Atta Mills, the legacy
killer
E.
Ablorh-Odjidja
July 15, 2011
The NDC primaries are over but
who would have thought that the former first lady, Nana
Kunadu Agyeman Rawlings, would come up a loser by a
whopping 96% plus of the vote?
Well, that was what happened.
At the close of the NDC Sunyani primaries, on
July 9, 2011, the election was decided in favor of
President Atta Mills to run for a second term.
This is not a single defeat for
Nana Konadu alone.
Jerry John Rawlings, her husband, has to consider
this a defeat to legacy too.
In the NDC party terms, Jerry,
the legendary and powerful political entity, strategist,
and seizer of the power of the nation’s legacy has also
been dealt a powerful blow.
Jerry, the vaunted leader of the
NDC, has been made very vulnerable as the result of the
primaries showed.
Blindfolded by ambition, they
were led to Sunyani in the belief that they were
invisible in absolute terms.
Instead, they were dealt a crushing defeat.
Politics, some say, is a bitch.
It is the process when, sometimes, rogues become heroes.
In Rawling's case, it was through
a coup that he became a political hero.
He has long since worn out his welcome.
What with all the “boooom talks” and the comical
postures he had assumed over the years!
Some are wondering now whether
Rawlings can be a factor in the coming November 2012
elections.
Certainly, the NDC can use his
presence in the 2012 campaigns. He is sure to bring
excitement to their rallies.
But after all that he said and
did to President Mills and the NDC’s administration
before the Sunyani primaries, the excitement he brings
will be more of comic relief rather than one from a
serious campaigner.
A serious analysis of Rawlings'
impact on the NDC primaries will predict that his
influence on 2012 general, if any, will be negligible.
The votes from NDC stalwarts in
the primaries are already in the bag for the pending
2012 general election.
And these are the votes that went against his
wife by the margin of almost 96% at Sunyani.
The NPP, on their part, will
certainly withhold their votes from the NDC candidate,
Atta Mills.
However,
they will love to see Rawlings active in the NDC 2012
campaigns. They see him as politically impotent after
Sunyani, wounded and ready to be exploited.
Rawlings’ presence in the 2012
campaigns is not likely to scare any votes away from the
NPP; rather it may produce that effect within the NDC
ranks.
Worse, Rawlings standing with
independents, the more politically savvy class, is now
shaky.
His
mystique was unraveled at Sunyani and his complaints are
now seen as empty rants and not as worthy material for a
political manifesto.
In short, Rawlings may attempt to
rally the troops all he wants, but he is no longer the
giant some perceived him to be, or he thought of himself
before Sunyani.
By
going all broke for his wife’s campaign, he has managed
to downsize his influence.
Many now see him as a giant with clay feet.
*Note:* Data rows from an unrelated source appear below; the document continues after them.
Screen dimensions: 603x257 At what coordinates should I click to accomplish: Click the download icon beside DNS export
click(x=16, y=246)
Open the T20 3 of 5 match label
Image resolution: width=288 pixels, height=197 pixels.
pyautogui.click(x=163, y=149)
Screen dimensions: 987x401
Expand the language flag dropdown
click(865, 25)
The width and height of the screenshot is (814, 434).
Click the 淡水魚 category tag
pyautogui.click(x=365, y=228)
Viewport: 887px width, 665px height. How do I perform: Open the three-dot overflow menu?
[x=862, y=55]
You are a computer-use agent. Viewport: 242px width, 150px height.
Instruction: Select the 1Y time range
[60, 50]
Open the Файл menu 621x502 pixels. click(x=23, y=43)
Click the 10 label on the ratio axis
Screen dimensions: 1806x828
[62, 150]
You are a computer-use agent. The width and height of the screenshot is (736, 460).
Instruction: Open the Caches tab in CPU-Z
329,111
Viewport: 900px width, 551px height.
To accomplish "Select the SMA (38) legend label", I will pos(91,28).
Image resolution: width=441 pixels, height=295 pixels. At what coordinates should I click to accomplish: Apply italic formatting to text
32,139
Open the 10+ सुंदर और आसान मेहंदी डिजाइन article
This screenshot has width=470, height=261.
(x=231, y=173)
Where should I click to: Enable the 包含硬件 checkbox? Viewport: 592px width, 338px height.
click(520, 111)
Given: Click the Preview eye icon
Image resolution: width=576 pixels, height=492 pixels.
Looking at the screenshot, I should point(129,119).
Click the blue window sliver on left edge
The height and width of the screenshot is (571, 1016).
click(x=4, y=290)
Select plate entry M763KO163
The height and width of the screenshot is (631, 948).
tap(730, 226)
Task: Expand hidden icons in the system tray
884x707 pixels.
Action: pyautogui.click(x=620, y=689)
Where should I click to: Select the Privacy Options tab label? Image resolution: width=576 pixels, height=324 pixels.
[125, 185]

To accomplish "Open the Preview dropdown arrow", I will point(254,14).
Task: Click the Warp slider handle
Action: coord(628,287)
Sunyani, therefore, was Rawling's
“Humpty Dumpty” moment. No one can put together the
former Flt Lieutenant’s reputation as a winner again.
Astonishing as that may sound,
the one-time overlord of the NDC has been rejected by
the very party he founded. Ironically, he arrived at
this fate by his flawed judgment, aided of course by a
large dose of unadulterated hubris.
But Kudos for the love Rawlings
has shown for his wife. He wanted to pay this loving
homage at our expense. His being a president for 19
years was not enough. His wife must rule too!
However,
Sunyani was not about love.
It was about politics and power, the features that these
two wanted most in life.
Some sympathetic observers have
tried to provide a noble excuse for Nana Kunadu’s
defeat.
One writer said “Her challenge
also showed that there are some women in Ghana who are
ready to challenge men in our men-dominated world. Such
a challenge is an indication that Ghana's democratic
experiment is taking a “new leap”.
Yes, the woman factor; but why
specifically Nana Kunadu for this particular challenge,
if it weren’t for the fact that she was the wife of a
former president, Jerry Rawlings?
Rawling's move, again, was not a
gender issue, nor was it driven by an altruistic need to
uplift the socio-political standing of women in Ghana.
Any other woman
from the NDC ranks, carrying that mantle to Sunyani,
would have made the gender issue more tenable; not Nana
Kunadu Rawlings.
The reputation of our courageous
women in politics is already known throughout our
history and did not suffer a defeat, with Konadu at the
helm.
The
Mokola market women of the colonial days come to mind.
They had provided the moral fiber as well as the financial
muscle that bankrolled Nkrumah and the CPP to power.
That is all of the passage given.